Just today, Monday 18 June, Wateraid have launched their new exciting appeal, called The Big Dig.
In a world where many of us now consider internet access to be as important and as obvious as access to water, we may struggle to believe that some people still do not have access to clean water, let alone high-speed internet. If there ever was a campaign worth sharing, this is it.
WaterAid’s The Big Dig is campaigns:worth:sharing‘s Campaign of the Month for June 2012.
The work is being carried out in Malawi, and the plan is to dig 34 new boreholes and 43 shallow wells, to build 20,500 latrines in homes and schools and to train 2,160 hygiene educators. All funds raised will be matched by the UK Department for International Development. Wateraid is aiming to raise £1.2 million to bring clean, safe water to more than 134,000 people in rural Malawi.
Currently in Malawi, 1 in 5 people have no supply of clean water, and nearly 1 in 2 has to cope with the indignity of having nowhere safe to go to the toilet.
When at 1’45’’ in the above video a woman brings a bucket of dirty water to her mouth I couldn’t help but cringe and let out a soft whimper of annoyance, sadness and disgust. Despite most of us living light years away from such realities, this is happening to real people with real lives. And it is happening today.

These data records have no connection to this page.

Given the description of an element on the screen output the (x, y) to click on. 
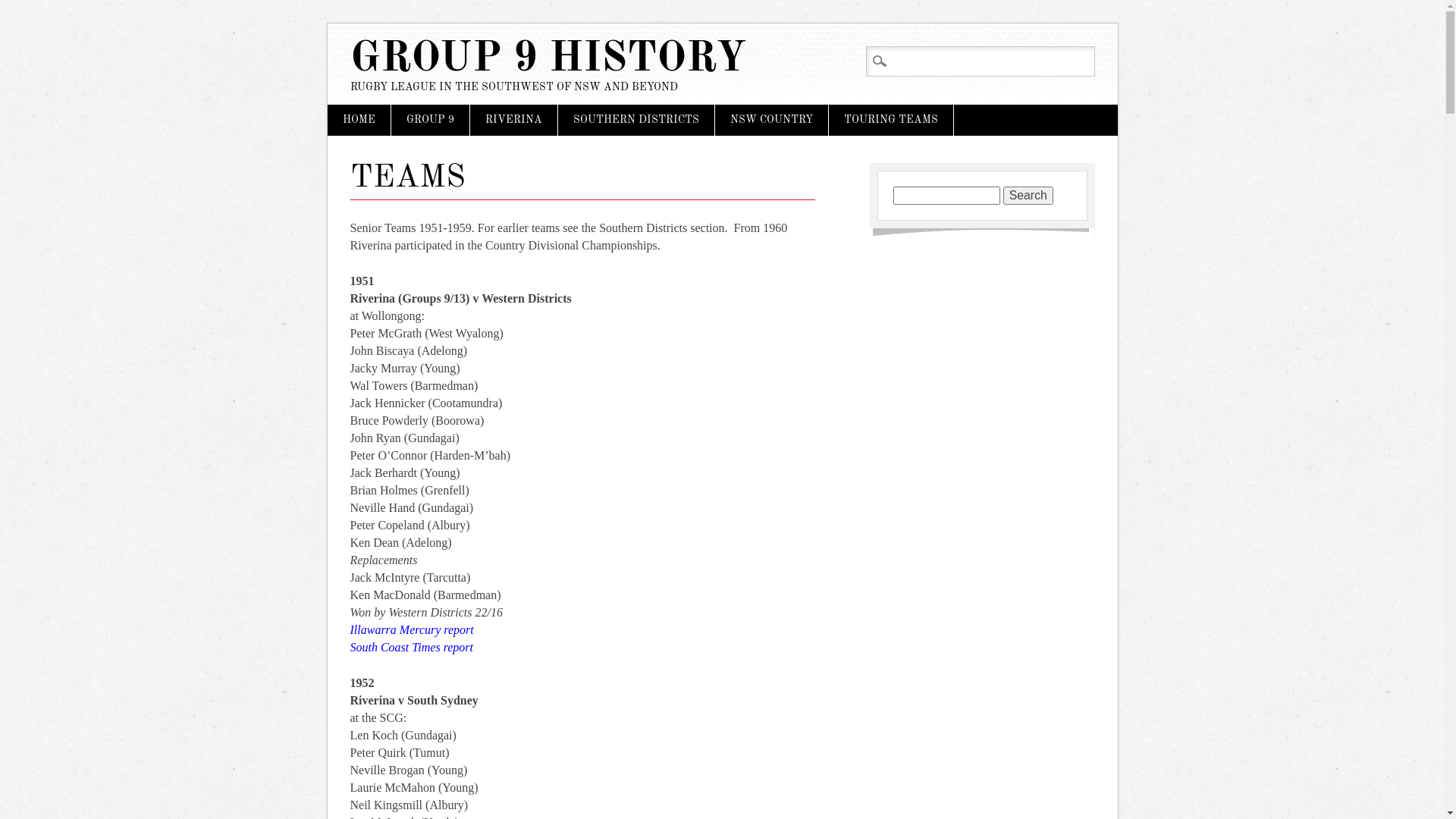
TOURING TEAMS Element type: text (890, 119)
SOUTHERN DISTRICTS Element type: text (636, 119)
Search Element type: text (1028, 195)
Search Element type: text (25, 9)
GROUP 9 HISTORY Element type: text (548, 59)
GROUP 9 Element type: text (430, 119)
Skip to content Element type: text (364, 112)
Illawarra Mercury report Element type: text (411, 629)
RIVERINA Element type: text (513, 119)
HOME Element type: text (358, 119)
NSW COUNTRY Element type: text (770, 119)
South Coast Times report Element type: text (411, 646)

WaterAid’s work is exciting also because its social marketing efforts are creative and engaging. Just today in Westfield in Shepherd’s Bush (London), shoppers will be surprised with a 3D pavement drawing to draw their attention to what a dirty borehole looks like. Below are some photos of the initial stages for the 3D drawing which WaterAid sent me – I am expecting this to be very exciting. Use of ambient media has always been one of my favourite communication means because it is very often less intrusive and provides viewers with a special experience that is different from traditional forms of marketing.
Moreover, viewers from around the world will be able to share in the celebration of a borehole being dug as this will be streamed live online via YouTube.
This summer be part of something amazing, with WaterAid’s The Big Dig.